Text excerpt:
+++

The secretary of State tells a Senate committee that the U.S. and other U.N. Security Council countries, including Russia and China, have drafted a resolution that will 'send an unmistakable message' to Iran.

May 18, 2010|By Paul Richter, Tribune Washington Bureau

Reporting from Washington, D.C. — Secretary of State Hillary Rodham Clinton told a Senate committee that U.S. officials have reached an agreement with U.N. Security Council members China, Russia, Britain and France for a draft sanctions resolution that will be sent to the full 15-member council later Tuesday.

The announcement to the Senate Foreign Relations Committee came one day after Iran offered a diplomatic proposal that many Western leaders view as an attempt to deflect the new round of economic strictures.

"This announcement is as convincing an answer to the efforts undertaken by Tehran over the last few days as any we could provide," Clinton said.

Germany, a close ally though not a council member, also agreed on the draft.

Clinton said that though the United States acknowledges the efforts of Brazil and Turkey to assist with the new Iranian offer, "we are proceeding to rally the international community on behalf of a strong sanctions resolution that will in our view send an unmistakable message about what is expected from Iran," Clinton said.

She said the Iranian proposal, under which Tehran would temporarily shift about half of its low-enriched uranium abroad, leaves "a number of unanswered questions."

+++

(Dataset items)
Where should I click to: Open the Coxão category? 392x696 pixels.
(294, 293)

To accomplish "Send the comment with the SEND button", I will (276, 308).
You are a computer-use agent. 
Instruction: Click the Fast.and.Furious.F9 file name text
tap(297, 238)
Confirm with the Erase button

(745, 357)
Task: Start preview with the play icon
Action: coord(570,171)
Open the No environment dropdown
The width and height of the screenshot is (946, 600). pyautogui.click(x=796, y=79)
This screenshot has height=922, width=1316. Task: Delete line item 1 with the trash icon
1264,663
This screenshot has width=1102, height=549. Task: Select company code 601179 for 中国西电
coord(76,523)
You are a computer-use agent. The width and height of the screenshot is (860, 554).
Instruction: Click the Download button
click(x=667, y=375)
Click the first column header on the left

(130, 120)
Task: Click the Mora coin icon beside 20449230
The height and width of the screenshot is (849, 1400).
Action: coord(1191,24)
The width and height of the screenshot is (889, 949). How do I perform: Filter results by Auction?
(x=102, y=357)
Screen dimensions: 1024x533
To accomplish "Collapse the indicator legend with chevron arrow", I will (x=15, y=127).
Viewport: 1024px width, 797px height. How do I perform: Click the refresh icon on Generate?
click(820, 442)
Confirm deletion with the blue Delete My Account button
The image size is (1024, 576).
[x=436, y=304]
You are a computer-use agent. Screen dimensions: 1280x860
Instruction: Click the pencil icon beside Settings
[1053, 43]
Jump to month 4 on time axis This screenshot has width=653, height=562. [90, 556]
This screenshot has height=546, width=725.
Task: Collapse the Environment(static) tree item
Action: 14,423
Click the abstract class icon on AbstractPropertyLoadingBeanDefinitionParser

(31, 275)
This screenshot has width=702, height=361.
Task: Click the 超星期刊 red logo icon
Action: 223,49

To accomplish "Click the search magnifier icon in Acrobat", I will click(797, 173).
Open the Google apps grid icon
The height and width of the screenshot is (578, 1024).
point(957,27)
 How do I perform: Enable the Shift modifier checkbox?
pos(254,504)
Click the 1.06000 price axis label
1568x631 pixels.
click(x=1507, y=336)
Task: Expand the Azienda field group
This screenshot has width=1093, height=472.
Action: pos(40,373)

+++

Required action: Reproduce the full news article above about the draft Iran sanctions resolution, word for word.

Task solution:
The secretary of State tells a Senate committee that the U.S. and other U.N. Security Council countries, including Russia and China, have drafted a resolution that will 'send an unmistakable message' to Iran.

May 18, 2010|By Paul Richter, Tribune Washington Bureau

Reporting from Washington, D.C. — Secretary of State Hillary Rodham Clinton told a Senate committee that U.S. officials have reached an agreement with U.N. Security Council members China, Russia, Britain and France for a draft sanctions resolution that will be sent to the full 15-member council later Tuesday.

The announcement to the Senate Foreign Relations Committee came one day after Iran offered a diplomatic proposal that many Western leaders view as an attempt to deflect the new round of economic strictures.

"This announcement is as convincing an answer to the efforts undertaken by Tehran over the last few days as any we could provide," Clinton said.

Germany, a close ally though not a council member, also agreed on the draft.

Clinton said that though the United States acknowledges the efforts of Brazil and Turkey to assist with the new Iranian offer, "we are proceeding to rally the international community on behalf of a strong sanctions resolution that will in our view send an unmistakable message about what is expected from Iran," Clinton said.

She said the Iranian proposal, under which Tehran would temporarily shift about half of its low-enriched uranium abroad, leaves "a number of unanswered questions."